The draft strategy also proposes Canada expand its Sovereign Technology Alliance, which it launched in February with Germany, to "enable secure and interoperable AI capabilities and open procurement opportunities for domestic champions."
Data, which is described in the draft strategy as a "strategic national asset," is also given attention and resources.
The official said Canada's data sovereignty is expected to be on a spectrum, with some data being completely controlled by Canada, and with "hyperscalers" including large American companies being able to operate in Canada as well.
Key actions on data include building a new secure national data platform as a public resource for Canadian innovators and launch a Health Sector Data Space, which will "link secure, private and standardized datasets to strengthen clinical trials, health services research and performance measurements."
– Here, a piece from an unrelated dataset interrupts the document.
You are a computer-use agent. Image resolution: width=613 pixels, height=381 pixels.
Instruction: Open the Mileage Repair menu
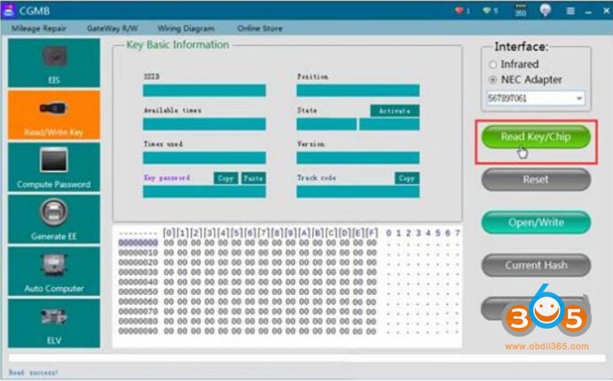[x=38, y=28]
Under the sovereignty pillar is also Canada's plan to attract and retain talent. The document says the federal government will invest hundreds of millions to strengthen Canada's network of national AI institutes and increase the number of Canada CIFAR AI Chairs from 130 to nearly 200 researchers.
Ottawa also plans to expand its Global Talent Stream permit program to accelerate entry of highly skilled AI workers and "align measures for permanent residency to retain the talent Canada recruits."